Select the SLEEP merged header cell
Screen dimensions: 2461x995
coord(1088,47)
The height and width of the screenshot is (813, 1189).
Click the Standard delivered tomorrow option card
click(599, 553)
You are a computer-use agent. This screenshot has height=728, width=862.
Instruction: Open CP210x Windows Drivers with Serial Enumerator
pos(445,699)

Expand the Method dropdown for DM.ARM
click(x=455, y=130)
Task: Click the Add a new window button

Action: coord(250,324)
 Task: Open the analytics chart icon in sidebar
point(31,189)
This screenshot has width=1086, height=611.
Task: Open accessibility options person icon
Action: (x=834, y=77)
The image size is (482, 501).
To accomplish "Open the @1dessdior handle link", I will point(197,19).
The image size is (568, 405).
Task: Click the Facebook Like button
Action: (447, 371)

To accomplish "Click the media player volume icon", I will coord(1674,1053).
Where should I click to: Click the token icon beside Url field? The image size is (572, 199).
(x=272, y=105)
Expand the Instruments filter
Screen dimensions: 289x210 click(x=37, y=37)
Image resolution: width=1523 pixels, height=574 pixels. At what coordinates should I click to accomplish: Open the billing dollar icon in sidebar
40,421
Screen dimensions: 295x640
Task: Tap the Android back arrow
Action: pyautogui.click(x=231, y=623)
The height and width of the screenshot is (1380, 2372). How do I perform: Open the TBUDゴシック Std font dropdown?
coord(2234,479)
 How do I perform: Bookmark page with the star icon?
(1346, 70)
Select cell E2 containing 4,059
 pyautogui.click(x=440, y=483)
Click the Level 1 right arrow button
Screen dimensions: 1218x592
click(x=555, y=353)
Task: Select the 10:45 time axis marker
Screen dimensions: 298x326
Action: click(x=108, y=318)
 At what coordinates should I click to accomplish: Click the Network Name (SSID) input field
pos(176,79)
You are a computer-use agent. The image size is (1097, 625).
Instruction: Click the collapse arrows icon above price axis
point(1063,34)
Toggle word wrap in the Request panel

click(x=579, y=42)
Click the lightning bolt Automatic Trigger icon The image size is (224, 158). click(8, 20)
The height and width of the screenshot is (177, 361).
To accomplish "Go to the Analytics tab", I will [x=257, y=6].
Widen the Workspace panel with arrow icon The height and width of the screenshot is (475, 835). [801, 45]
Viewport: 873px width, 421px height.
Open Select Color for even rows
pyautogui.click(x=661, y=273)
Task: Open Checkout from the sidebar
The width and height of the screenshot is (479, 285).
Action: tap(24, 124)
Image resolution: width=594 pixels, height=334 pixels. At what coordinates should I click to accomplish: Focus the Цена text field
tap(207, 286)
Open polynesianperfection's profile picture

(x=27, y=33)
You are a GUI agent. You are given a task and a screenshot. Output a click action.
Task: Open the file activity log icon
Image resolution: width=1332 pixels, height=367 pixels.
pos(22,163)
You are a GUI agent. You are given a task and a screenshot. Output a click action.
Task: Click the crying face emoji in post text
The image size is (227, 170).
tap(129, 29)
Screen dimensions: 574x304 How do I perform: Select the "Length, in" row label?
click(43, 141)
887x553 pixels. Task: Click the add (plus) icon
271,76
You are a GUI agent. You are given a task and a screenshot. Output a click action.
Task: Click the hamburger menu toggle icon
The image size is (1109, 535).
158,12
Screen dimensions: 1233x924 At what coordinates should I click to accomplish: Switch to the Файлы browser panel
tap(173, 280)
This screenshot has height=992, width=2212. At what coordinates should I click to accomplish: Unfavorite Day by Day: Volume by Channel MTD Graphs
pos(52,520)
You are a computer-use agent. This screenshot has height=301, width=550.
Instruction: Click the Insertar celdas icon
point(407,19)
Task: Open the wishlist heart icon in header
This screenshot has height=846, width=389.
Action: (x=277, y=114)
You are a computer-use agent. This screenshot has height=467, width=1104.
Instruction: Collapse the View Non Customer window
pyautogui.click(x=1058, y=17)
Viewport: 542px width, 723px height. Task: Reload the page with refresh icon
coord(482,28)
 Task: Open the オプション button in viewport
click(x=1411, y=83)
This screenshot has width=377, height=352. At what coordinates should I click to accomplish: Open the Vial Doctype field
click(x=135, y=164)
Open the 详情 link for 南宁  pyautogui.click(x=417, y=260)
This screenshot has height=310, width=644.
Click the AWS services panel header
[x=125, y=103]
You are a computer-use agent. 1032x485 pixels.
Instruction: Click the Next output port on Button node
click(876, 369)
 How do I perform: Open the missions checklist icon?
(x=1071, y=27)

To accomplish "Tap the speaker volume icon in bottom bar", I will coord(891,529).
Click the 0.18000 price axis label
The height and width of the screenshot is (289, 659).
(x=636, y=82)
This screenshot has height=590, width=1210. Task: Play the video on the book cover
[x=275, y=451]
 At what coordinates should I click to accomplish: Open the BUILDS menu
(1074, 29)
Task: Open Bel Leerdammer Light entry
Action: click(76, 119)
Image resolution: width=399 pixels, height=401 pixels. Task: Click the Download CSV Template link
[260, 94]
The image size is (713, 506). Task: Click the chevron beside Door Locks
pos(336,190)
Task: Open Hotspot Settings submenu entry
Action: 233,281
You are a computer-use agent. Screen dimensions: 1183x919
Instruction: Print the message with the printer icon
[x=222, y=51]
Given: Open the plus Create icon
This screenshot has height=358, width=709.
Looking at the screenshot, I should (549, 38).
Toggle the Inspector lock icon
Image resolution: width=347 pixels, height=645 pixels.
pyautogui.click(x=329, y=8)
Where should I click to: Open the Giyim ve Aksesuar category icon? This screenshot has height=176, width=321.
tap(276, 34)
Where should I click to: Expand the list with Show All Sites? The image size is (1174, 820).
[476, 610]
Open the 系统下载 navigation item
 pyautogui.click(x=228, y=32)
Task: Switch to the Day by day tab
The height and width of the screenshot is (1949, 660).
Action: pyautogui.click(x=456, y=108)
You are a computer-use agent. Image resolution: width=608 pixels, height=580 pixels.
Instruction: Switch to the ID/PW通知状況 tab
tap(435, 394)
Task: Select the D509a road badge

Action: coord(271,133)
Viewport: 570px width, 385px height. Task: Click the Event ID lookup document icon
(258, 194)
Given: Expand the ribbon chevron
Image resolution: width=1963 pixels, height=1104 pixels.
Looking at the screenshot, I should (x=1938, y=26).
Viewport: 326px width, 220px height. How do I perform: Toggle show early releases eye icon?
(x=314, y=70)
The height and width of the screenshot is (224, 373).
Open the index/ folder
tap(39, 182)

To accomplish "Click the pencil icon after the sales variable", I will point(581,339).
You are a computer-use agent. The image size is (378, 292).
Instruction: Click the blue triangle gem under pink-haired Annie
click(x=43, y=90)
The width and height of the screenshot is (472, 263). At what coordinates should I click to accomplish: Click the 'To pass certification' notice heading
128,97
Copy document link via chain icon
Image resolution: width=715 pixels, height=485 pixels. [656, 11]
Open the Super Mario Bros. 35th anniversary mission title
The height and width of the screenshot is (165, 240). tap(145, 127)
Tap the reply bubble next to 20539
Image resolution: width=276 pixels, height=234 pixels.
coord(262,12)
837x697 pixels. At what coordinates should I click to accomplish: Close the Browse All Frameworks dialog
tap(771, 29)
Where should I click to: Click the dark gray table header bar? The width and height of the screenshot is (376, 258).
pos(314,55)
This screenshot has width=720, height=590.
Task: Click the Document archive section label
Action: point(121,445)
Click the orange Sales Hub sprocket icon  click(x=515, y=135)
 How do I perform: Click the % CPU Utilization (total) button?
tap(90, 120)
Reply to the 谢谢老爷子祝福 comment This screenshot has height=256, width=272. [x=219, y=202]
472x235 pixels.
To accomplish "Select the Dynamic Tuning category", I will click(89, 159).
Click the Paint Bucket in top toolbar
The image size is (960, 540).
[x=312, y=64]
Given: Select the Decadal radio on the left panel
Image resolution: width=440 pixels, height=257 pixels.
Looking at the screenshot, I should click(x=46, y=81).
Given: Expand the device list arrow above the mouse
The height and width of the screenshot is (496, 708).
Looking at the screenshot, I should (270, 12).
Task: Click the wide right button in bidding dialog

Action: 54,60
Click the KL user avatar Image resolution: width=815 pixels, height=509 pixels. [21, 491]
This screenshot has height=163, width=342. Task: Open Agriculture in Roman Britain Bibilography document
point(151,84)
◆ ◆ ◆
* **Übung**: Geben Sie die Einträge von der Zeile mit „Click the 0.18000 price axis label“ bis einschließlich der Zeile mit „tap(39, 182)“ zeichengenau wieder.

* **Antwort zur Aufgabe**:
Click the 0.18000 price axis label
The height and width of the screenshot is (289, 659).
(x=636, y=82)
This screenshot has height=590, width=1210. Task: Play the video on the book cover
[x=275, y=451]
 At what coordinates should I click to accomplish: Open the BUILDS menu
(1074, 29)
Task: Open Bel Leerdammer Light entry
Action: click(76, 119)
Image resolution: width=399 pixels, height=401 pixels. Task: Click the Download CSV Template link
[260, 94]
The image size is (713, 506). Task: Click the chevron beside Door Locks
pos(336,190)
Task: Open Hotspot Settings submenu entry
Action: 233,281
You are a computer-use agent. Screen dimensions: 1183x919
Instruction: Print the message with the printer icon
[x=222, y=51]
Given: Open the plus Create icon
This screenshot has height=358, width=709.
Looking at the screenshot, I should (549, 38).
Toggle the Inspector lock icon
Image resolution: width=347 pixels, height=645 pixels.
pyautogui.click(x=329, y=8)
Where should I click to: Open the Giyim ve Aksesuar category icon? This screenshot has height=176, width=321.
tap(276, 34)
Where should I click to: Expand the list with Show All Sites? The image size is (1174, 820).
[476, 610]
Open the 系统下载 navigation item
 pyautogui.click(x=228, y=32)
Task: Switch to the Day by day tab
The height and width of the screenshot is (1949, 660).
Action: pyautogui.click(x=456, y=108)
You are a computer-use agent. Image resolution: width=608 pixels, height=580 pixels.
Instruction: Switch to the ID/PW通知状況 tab
tap(435, 394)
Task: Select the D509a road badge

Action: coord(271,133)
Viewport: 570px width, 385px height. Task: Click the Event ID lookup document icon
(258, 194)
Given: Expand the ribbon chevron
Image resolution: width=1963 pixels, height=1104 pixels.
Looking at the screenshot, I should (x=1938, y=26).
Viewport: 326px width, 220px height. How do I perform: Toggle show early releases eye icon?
(x=314, y=70)
The height and width of the screenshot is (224, 373).
Open the index/ folder
tap(39, 182)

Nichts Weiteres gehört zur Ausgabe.